── Listed entries ──
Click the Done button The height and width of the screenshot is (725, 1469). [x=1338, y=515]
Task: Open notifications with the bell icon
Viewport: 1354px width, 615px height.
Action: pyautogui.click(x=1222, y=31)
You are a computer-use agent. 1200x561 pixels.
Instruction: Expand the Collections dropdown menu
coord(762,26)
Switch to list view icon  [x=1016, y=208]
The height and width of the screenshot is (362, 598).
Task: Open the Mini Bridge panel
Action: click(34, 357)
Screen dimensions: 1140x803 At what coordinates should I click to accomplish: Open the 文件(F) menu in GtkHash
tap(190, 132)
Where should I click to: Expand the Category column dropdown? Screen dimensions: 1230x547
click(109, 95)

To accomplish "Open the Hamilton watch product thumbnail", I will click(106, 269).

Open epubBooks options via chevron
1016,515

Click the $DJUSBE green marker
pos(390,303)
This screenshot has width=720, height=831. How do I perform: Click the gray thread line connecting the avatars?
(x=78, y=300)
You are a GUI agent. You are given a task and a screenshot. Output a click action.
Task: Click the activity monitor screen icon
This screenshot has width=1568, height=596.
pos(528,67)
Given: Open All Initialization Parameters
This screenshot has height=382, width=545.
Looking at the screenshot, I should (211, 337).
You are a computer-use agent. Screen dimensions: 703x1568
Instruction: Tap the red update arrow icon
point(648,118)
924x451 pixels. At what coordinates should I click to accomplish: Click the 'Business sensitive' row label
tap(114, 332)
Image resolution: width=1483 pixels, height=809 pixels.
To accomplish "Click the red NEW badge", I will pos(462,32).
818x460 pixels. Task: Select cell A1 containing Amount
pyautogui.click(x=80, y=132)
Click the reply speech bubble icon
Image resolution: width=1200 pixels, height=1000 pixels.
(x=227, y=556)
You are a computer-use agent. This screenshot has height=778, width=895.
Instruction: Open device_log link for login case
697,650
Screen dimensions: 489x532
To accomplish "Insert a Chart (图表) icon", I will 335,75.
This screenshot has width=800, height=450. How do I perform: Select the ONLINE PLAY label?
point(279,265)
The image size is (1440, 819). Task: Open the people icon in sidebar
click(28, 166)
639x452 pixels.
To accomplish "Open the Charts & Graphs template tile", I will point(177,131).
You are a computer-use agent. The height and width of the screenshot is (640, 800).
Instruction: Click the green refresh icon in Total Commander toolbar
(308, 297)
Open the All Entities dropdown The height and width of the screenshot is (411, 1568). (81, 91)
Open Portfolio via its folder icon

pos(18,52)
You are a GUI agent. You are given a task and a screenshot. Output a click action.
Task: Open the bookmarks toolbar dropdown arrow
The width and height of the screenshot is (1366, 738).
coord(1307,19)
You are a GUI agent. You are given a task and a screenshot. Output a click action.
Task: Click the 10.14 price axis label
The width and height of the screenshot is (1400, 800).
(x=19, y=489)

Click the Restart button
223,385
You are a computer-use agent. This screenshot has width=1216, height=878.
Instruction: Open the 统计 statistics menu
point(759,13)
───
(Your assignment) Copy each line of the data that contains the word "will", leaving the other lines out.

(Problem solution)
To accomplish "Open the Hamilton watch product thumbnail", I will click(106, 269).
To accomplish "Click the red NEW badge", I will pos(462,32).
To accomplish "Insert a Chart (图表) icon", I will 335,75.
To accomplish "Open the Charts & Graphs template tile", I will point(177,131).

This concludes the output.